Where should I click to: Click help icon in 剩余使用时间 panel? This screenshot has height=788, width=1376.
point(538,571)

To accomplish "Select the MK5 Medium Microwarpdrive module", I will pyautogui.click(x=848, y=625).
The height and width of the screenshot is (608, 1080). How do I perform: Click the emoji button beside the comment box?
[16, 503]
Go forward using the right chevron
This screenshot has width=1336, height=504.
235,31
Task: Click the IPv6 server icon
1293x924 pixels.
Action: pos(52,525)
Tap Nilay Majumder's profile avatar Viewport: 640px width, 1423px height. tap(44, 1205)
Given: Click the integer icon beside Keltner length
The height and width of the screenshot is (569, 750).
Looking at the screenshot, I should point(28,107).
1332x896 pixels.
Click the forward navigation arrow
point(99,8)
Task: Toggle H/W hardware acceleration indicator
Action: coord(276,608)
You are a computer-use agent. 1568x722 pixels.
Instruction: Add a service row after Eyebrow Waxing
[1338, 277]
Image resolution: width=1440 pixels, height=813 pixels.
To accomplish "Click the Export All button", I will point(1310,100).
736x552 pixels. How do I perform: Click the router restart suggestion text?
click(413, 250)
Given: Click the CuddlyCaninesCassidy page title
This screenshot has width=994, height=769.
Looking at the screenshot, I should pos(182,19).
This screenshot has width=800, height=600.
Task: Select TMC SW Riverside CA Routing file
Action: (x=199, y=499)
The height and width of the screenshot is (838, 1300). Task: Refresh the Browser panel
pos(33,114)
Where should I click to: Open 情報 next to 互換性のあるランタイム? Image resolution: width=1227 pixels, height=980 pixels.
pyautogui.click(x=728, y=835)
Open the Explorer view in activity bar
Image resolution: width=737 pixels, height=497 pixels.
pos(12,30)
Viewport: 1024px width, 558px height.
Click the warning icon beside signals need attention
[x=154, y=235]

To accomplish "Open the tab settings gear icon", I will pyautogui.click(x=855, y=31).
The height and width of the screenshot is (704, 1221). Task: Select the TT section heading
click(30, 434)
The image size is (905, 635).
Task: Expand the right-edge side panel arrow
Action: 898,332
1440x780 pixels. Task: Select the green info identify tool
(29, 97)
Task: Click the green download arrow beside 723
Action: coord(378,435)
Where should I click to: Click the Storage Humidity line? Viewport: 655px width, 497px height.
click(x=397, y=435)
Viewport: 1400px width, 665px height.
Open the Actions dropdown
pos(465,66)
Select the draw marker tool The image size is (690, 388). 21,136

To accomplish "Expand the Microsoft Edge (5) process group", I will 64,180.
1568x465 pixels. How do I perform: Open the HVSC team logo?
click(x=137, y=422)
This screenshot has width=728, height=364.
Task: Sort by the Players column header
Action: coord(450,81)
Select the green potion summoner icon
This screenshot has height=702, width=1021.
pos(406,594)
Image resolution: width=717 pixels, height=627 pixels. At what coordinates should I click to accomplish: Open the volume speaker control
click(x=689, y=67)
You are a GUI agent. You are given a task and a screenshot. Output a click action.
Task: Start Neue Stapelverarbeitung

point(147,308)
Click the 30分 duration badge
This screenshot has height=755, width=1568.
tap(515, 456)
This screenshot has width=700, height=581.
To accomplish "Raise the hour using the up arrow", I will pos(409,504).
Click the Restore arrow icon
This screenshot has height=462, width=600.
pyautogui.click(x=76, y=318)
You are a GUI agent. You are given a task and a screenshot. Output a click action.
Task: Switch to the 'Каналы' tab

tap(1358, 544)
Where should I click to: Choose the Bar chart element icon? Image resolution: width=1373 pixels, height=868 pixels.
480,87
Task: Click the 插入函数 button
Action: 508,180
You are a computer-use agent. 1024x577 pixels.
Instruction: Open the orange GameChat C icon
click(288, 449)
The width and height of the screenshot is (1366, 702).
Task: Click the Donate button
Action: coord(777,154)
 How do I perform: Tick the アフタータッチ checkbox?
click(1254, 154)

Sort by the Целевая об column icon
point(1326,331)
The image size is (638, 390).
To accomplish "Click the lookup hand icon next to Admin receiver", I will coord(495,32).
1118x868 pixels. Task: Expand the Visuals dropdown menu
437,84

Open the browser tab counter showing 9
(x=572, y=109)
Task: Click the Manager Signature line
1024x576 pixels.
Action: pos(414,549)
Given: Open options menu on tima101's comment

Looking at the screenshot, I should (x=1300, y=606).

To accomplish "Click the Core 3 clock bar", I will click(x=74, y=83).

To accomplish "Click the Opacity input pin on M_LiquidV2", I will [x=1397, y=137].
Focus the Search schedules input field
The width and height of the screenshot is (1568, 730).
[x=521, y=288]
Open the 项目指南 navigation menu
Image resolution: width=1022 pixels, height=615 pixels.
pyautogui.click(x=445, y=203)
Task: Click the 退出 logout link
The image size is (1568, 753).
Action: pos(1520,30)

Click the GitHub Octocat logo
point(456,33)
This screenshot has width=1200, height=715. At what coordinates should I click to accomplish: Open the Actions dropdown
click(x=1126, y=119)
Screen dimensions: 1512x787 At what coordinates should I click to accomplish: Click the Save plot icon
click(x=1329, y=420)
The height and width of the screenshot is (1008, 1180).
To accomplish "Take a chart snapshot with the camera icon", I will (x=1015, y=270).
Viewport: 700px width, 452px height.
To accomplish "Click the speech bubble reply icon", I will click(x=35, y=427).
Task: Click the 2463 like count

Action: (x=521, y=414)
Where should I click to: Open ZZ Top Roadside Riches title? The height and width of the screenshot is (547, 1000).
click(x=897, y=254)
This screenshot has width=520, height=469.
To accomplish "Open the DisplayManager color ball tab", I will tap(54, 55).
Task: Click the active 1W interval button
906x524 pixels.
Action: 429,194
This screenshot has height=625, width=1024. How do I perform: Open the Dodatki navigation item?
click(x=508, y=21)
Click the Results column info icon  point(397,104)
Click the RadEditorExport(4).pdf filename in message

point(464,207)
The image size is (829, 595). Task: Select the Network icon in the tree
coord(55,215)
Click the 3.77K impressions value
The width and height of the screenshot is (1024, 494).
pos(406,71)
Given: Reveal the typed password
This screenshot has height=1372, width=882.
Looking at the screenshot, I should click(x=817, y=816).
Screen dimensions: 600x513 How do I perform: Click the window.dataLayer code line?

···

Set down the entire listing above again, word for word.

### Task result
Where should I click to: Click help icon in 剩余使用时间 panel? This screenshot has height=788, width=1376.
point(538,571)

To accomplish "Select the MK5 Medium Microwarpdrive module", I will pyautogui.click(x=848, y=625).
The height and width of the screenshot is (608, 1080). How do I perform: Click the emoji button beside the comment box?
[16, 503]
Go forward using the right chevron
This screenshot has width=1336, height=504.
235,31
Task: Click the IPv6 server icon
1293x924 pixels.
Action: pos(52,525)
Tap Nilay Majumder's profile avatar Viewport: 640px width, 1423px height. tap(44, 1205)
Given: Click the integer icon beside Keltner length
The height and width of the screenshot is (569, 750).
Looking at the screenshot, I should point(28,107).
1332x896 pixels.
Click the forward navigation arrow
point(99,8)
Task: Toggle H/W hardware acceleration indicator
Action: coord(276,608)
You are a computer-use agent. 1568x722 pixels.
Instruction: Add a service row after Eyebrow Waxing
[1338, 277]
Image resolution: width=1440 pixels, height=813 pixels.
To accomplish "Click the Export All button", I will point(1310,100).
736x552 pixels. How do I perform: Click the router restart suggestion text?
click(413, 250)
Given: Click the CuddlyCaninesCassidy page title
This screenshot has width=994, height=769.
Looking at the screenshot, I should pos(182,19).
This screenshot has width=800, height=600.
Task: Select TMC SW Riverside CA Routing file
Action: (x=199, y=499)
The height and width of the screenshot is (838, 1300). Task: Refresh the Browser panel
pos(33,114)
Where should I click to: Open 情報 next to 互換性のあるランタイム? Image resolution: width=1227 pixels, height=980 pixels.
pyautogui.click(x=728, y=835)
Open the Explorer view in activity bar
Image resolution: width=737 pixels, height=497 pixels.
pos(12,30)
Viewport: 1024px width, 558px height.
Click the warning icon beside signals need attention
[x=154, y=235]

To accomplish "Open the tab settings gear icon", I will pyautogui.click(x=855, y=31).
The height and width of the screenshot is (704, 1221). Task: Select the TT section heading
click(30, 434)
The image size is (905, 635).
Task: Expand the right-edge side panel arrow
Action: 898,332
1440x780 pixels. Task: Select the green info identify tool
(29, 97)
Task: Click the green download arrow beside 723
Action: coord(378,435)
Where should I click to: Click the Storage Humidity line? Viewport: 655px width, 497px height.
click(x=397, y=435)
Viewport: 1400px width, 665px height.
Open the Actions dropdown
pos(465,66)
Select the draw marker tool The image size is (690, 388). 21,136

To accomplish "Expand the Microsoft Edge (5) process group", I will 64,180.
1568x465 pixels. How do I perform: Open the HVSC team logo?
click(x=137, y=422)
This screenshot has width=728, height=364.
Task: Sort by the Players column header
Action: coord(450,81)
Select the green potion summoner icon
This screenshot has height=702, width=1021.
pos(406,594)
Image resolution: width=717 pixels, height=627 pixels. At what coordinates should I click to accomplish: Open the volume speaker control
click(x=689, y=67)
You are a GUI agent. You are given a task and a screenshot. Output a click action.
Task: Start Neue Stapelverarbeitung

point(147,308)
Click the 30分 duration badge
This screenshot has height=755, width=1568.
tap(515, 456)
This screenshot has width=700, height=581.
To accomplish "Raise the hour using the up arrow", I will pos(409,504).
Click the Restore arrow icon
This screenshot has height=462, width=600.
pyautogui.click(x=76, y=318)
You are a GUI agent. You are given a task and a screenshot. Output a click action.
Task: Switch to the 'Каналы' tab

tap(1358, 544)
Where should I click to: Choose the Bar chart element icon? Image resolution: width=1373 pixels, height=868 pixels.
480,87
Task: Click the 插入函数 button
Action: 508,180
You are a computer-use agent. 1024x577 pixels.
Instruction: Open the orange GameChat C icon
click(288, 449)
The width and height of the screenshot is (1366, 702).
Task: Click the Donate button
Action: coord(777,154)
 How do I perform: Tick the アフタータッチ checkbox?
click(1254, 154)

Sort by the Целевая об column icon
point(1326,331)
The image size is (638, 390).
To accomplish "Click the lookup hand icon next to Admin receiver", I will coord(495,32).
1118x868 pixels. Task: Expand the Visuals dropdown menu
437,84

Open the browser tab counter showing 9
(x=572, y=109)
Task: Click the Manager Signature line
1024x576 pixels.
Action: pos(414,549)
Given: Open options menu on tima101's comment

Looking at the screenshot, I should (x=1300, y=606).

To accomplish "Click the Core 3 clock bar", I will click(x=74, y=83).

To accomplish "Click the Opacity input pin on M_LiquidV2", I will [x=1397, y=137].
Focus the Search schedules input field
The width and height of the screenshot is (1568, 730).
[x=521, y=288]
Open the 项目指南 navigation menu
Image resolution: width=1022 pixels, height=615 pixels.
pyautogui.click(x=445, y=203)
Task: Click the 退出 logout link
The image size is (1568, 753).
Action: pos(1520,30)

Click the GitHub Octocat logo
point(456,33)
This screenshot has width=1200, height=715. At what coordinates should I click to accomplish: Open the Actions dropdown
click(x=1126, y=119)
Screen dimensions: 1512x787 At what coordinates should I click to accomplish: Click the Save plot icon
click(x=1329, y=420)
The height and width of the screenshot is (1008, 1180).
To accomplish "Take a chart snapshot with the camera icon", I will (x=1015, y=270).
Viewport: 700px width, 452px height.
To accomplish "Click the speech bubble reply icon", I will click(x=35, y=427).
Task: Click the 2463 like count

Action: (x=521, y=414)
Where should I click to: Open ZZ Top Roadside Riches title? The height and width of the screenshot is (547, 1000).
click(x=897, y=254)
This screenshot has width=520, height=469.
To accomplish "Open the DisplayManager color ball tab", I will tap(54, 55).
Task: Click the active 1W interval button
906x524 pixels.
Action: 429,194
This screenshot has height=625, width=1024. How do I perform: Open the Dodatki navigation item?
click(x=508, y=21)
Click the Results column info icon  point(397,104)
Click the RadEditorExport(4).pdf filename in message

point(464,207)
The image size is (829, 595). Task: Select the Network icon in the tree
coord(55,215)
Click the 3.77K impressions value
The width and height of the screenshot is (1024, 494).
pos(406,71)
Given: Reveal the typed password
This screenshot has height=1372, width=882.
Looking at the screenshot, I should click(x=817, y=816).
Screen dimensions: 600x513 How do I perform: Click the window.dataLayer code line?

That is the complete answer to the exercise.